Things to do >>
(1) Decide whether each statement below agrees with the descriptive statistics assignment. Answer yes or no for each, and quote the words of the assignment that decide it. (a) The data to be analyzed includes real patient data. (b) The final output is to be converted to a Pandas DataFrame. (c) The bar chart is to show the average eGFR for each age group.
(2) Carry on with the descriptive statistics assignment from the point where it stops.

Source extract >>
#####

Assignment 06: Descriptive Statistics

For your first milestone, you harmonized two datasets to find patients in need of screening for kidney disease. That was an example of how you can use Python to make an impact - applying a formula to data to derive insight.

Using the same data, we can generate descriptive statistics and visualizations about the population to look for patterns.

Disclaimer: The data we are analyzing is randomly generated and contains no real patient data or true data patterns.

Acceptance Criteria

Part One: Minor Refactor

Using your Milestone 01 script as a starting point, refactor your script in two ways:

Instead of pulling from your local filesystem, pull the data from the web.
- https://ils.unc.edu/courses/2024_fall/chip490_335/patient_demographics.csv
- https://ils.unc.edu/courses/2024_fall/chip490_335/cmp.json
Convert your final output to a Pandas DataFrame.
The final output dataframe should include the following for each patient:
- Patient Age
- Patient Height
- Patient Weight
- Patient BMI (see the BMI Formula here)
- Patient Sex
- Patient eGFR

Part Two: Descriptive Statistics

Create a Jupyter Notebook that provides the following analysis about the output population (with eGFR <= 65):

A table or tables listing descriptive statistics for age, height, and weight.
A bar chart showing the average eGFR for each BMI category described here.

#####

Data shown >>
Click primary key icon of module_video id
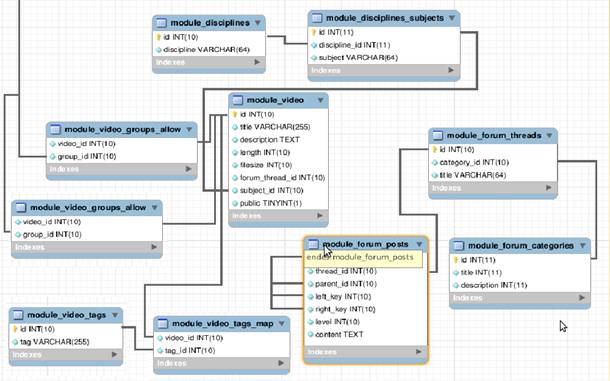610x381 pixels. (x=235, y=114)
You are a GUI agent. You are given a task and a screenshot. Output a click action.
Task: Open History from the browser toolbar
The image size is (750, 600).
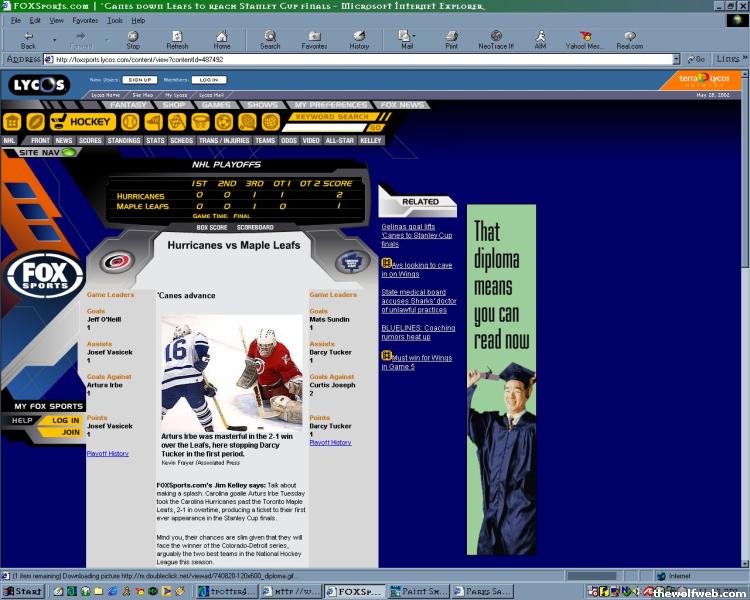tap(359, 39)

#####

Answers to this exercise >>
(1)
(a) No: "The data we are analyzing is randomly generated and contains no real patient data or true data patterns."
(b) Yes: "Convert your final output to a Pandas DataFrame."
(c) No: "A bar chart showing the average eGFR for each BMI category described here."

(2)
A scatter plot using patient age for the X axis and patient eGFR for the Y axis.
A pie chart using patient sex.

Deliverable

Upload a .zip file containing your script(s), notebooks, and requirements.txt file to Canvas named descriptive-stats-onyen.zip where onyen is your onyen. Make sure you include a notebook named main.ipynb that I will run to see your results.

Alternatively, you can provide me with a link to a Github repository.

You should expect that I will do the following:

Create a virtual environment using the Python venv module
Run pip install -r requirements.txt to install the dependencies you've specified
Run your main.ipynb file

I'll be grading your assignment based on output correctness and code readability based on the best practices we've discussed so far. Think about how you can best abstract your code using functions and/or classes, and think about how you can best organize your code using modules and packages.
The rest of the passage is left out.